## YOUR INSTRUCTIONS
Print nothing except the lines of the listing below from the line with "Select the Downloads tab" to the line with "Click the panel", each exactly as written, both ends included.

## WORKING DATA
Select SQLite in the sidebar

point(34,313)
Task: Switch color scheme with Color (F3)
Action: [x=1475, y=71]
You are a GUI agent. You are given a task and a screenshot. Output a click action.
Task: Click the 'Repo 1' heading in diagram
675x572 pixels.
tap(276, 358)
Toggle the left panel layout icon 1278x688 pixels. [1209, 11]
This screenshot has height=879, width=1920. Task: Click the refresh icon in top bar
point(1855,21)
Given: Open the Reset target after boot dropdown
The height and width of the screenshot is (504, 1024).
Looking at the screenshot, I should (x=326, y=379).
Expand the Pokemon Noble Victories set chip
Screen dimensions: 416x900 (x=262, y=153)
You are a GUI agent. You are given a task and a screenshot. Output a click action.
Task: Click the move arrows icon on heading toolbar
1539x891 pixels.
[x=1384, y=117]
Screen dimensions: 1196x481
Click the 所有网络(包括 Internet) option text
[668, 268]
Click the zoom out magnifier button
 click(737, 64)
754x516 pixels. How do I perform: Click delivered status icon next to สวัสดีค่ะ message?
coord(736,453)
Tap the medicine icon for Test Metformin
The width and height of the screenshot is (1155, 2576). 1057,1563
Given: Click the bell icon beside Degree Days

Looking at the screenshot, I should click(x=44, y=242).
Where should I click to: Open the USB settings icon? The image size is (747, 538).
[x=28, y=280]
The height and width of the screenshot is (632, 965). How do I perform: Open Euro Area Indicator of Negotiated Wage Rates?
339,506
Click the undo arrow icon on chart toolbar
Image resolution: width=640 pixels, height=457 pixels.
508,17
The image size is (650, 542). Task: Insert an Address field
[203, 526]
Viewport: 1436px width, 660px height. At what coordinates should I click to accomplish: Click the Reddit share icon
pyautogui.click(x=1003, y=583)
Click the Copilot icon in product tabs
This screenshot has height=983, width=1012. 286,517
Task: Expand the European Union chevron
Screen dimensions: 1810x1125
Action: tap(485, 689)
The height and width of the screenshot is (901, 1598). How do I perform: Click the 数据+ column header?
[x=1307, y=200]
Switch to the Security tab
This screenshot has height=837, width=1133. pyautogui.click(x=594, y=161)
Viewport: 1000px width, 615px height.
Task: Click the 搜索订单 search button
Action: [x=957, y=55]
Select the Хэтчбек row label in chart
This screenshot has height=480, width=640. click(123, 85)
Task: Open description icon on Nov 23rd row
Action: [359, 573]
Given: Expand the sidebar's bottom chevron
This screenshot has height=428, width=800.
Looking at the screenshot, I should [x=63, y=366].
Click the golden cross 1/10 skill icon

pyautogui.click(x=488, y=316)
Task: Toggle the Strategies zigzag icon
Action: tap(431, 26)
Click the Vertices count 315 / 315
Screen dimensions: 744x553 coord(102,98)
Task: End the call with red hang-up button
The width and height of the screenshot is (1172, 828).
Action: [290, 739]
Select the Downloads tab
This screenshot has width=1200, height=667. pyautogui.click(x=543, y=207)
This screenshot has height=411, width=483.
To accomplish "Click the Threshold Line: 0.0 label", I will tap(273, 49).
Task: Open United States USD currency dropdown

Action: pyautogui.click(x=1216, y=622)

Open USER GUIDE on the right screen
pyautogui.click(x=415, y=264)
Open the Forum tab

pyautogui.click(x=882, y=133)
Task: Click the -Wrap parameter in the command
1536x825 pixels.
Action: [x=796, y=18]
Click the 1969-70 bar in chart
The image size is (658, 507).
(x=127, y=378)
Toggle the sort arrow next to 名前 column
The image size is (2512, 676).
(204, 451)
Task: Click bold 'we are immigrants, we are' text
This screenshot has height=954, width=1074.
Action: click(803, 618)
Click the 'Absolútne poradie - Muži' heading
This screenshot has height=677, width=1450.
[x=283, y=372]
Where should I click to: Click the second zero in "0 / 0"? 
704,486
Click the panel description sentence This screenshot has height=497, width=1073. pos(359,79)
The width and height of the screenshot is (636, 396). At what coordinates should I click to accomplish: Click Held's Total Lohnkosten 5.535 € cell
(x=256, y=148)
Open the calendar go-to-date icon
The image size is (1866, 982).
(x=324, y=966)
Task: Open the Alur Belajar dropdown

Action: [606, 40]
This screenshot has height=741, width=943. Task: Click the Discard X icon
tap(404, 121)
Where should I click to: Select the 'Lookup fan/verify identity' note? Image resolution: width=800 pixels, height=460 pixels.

## EXERCISE OUTPUT
Select the Downloads tab
This screenshot has width=1200, height=667. pyautogui.click(x=543, y=207)
This screenshot has height=411, width=483.
To accomplish "Click the Threshold Line: 0.0 label", I will tap(273, 49).
Task: Open United States USD currency dropdown

Action: pyautogui.click(x=1216, y=622)

Open USER GUIDE on the right screen
pyautogui.click(x=415, y=264)
Open the Forum tab

pyautogui.click(x=882, y=133)
Task: Click the -Wrap parameter in the command
1536x825 pixels.
Action: [x=796, y=18]
Click the 1969-70 bar in chart
The image size is (658, 507).
(x=127, y=378)
Toggle the sort arrow next to 名前 column
The image size is (2512, 676).
(204, 451)
Task: Click bold 'we are immigrants, we are' text
This screenshot has height=954, width=1074.
Action: click(803, 618)
Click the 'Absolútne poradie - Muži' heading
This screenshot has height=677, width=1450.
[x=283, y=372]
Where should I click to: Click the second zero in "0 / 0"? 
704,486
Click the panel description sentence This screenshot has height=497, width=1073. pos(359,79)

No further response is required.